■ Aim
Recast the part of the material below that starts at the line containing "Where should I click to: Click" and runs through the end of the material as a JSON list of strings, one string per line, with blank lines omitted. Leave the pictures out.

Click-target data:
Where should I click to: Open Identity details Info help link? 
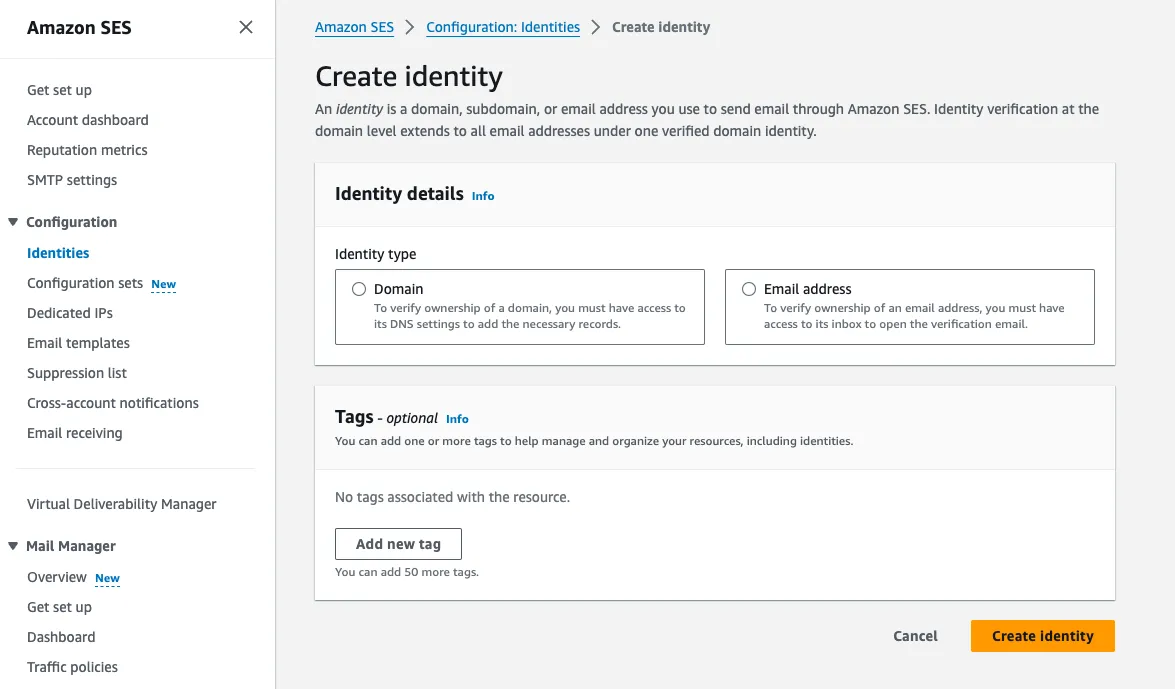[483, 196]
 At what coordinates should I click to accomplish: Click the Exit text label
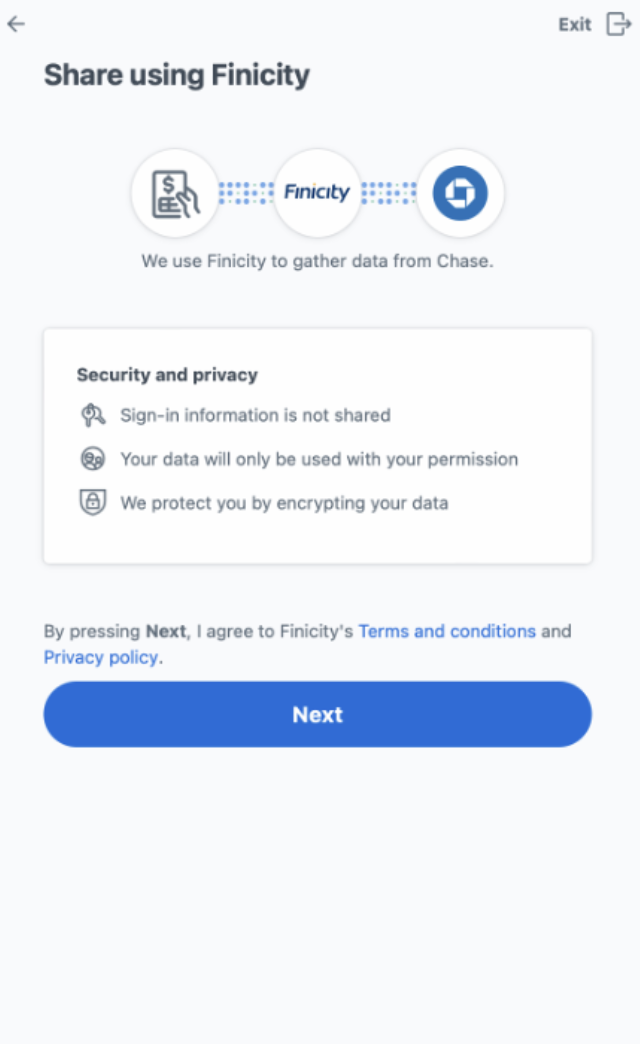tap(575, 25)
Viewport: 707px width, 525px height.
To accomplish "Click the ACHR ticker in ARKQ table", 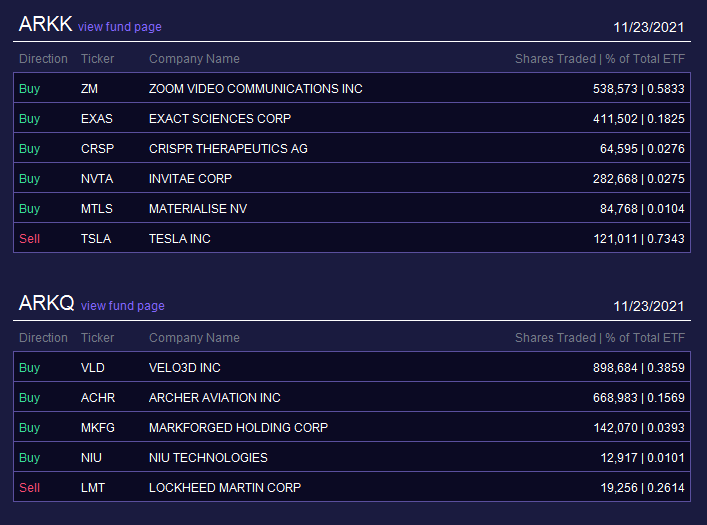I will pos(98,398).
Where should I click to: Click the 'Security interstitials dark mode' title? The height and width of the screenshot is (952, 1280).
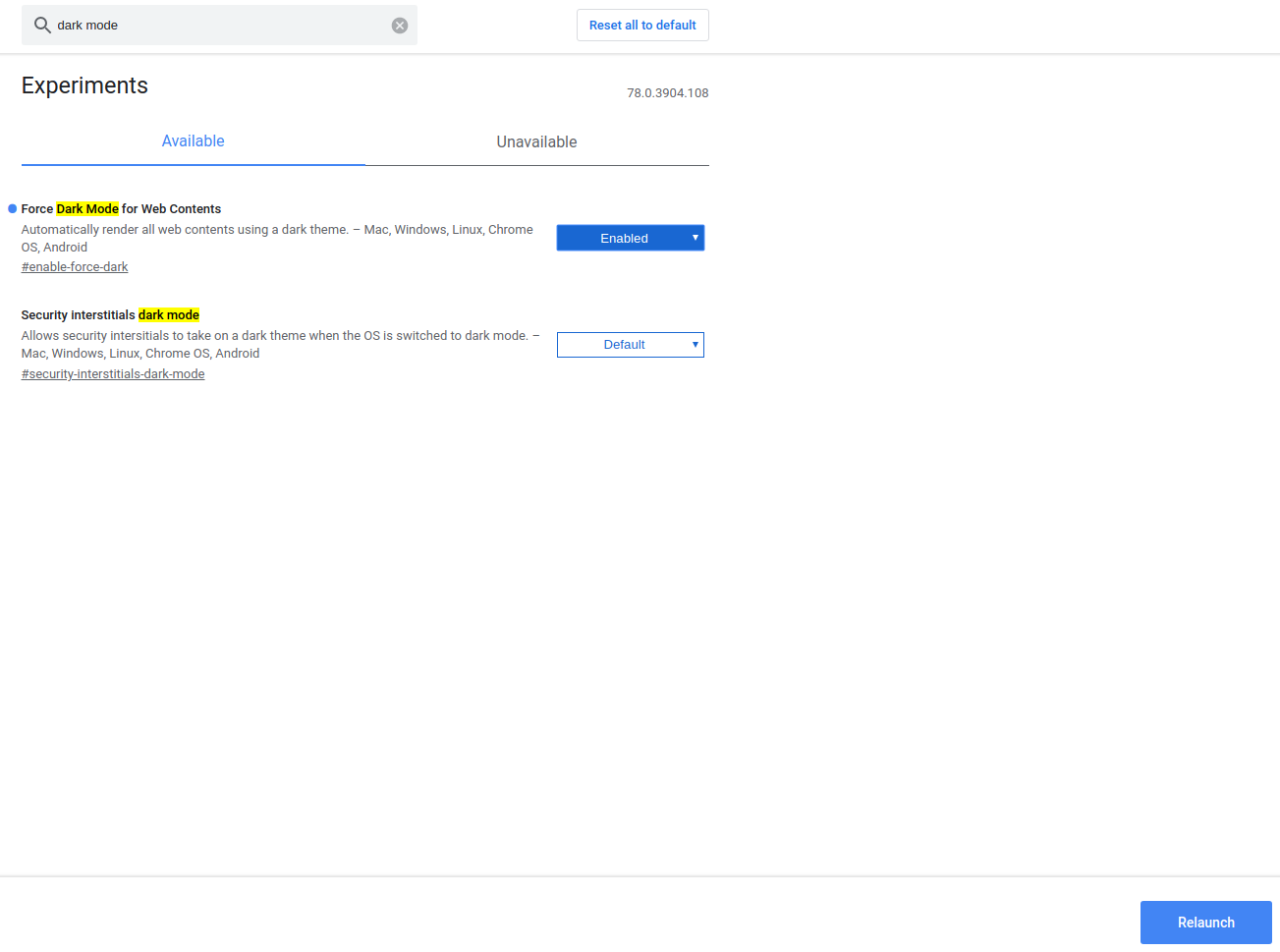point(110,315)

■ Solution to the exercise
[
  "Where should I click to: Click the 'Security interstitials dark mode' title? The height and width of the screenshot is (952, 1280).",
  "point(110,315)"
]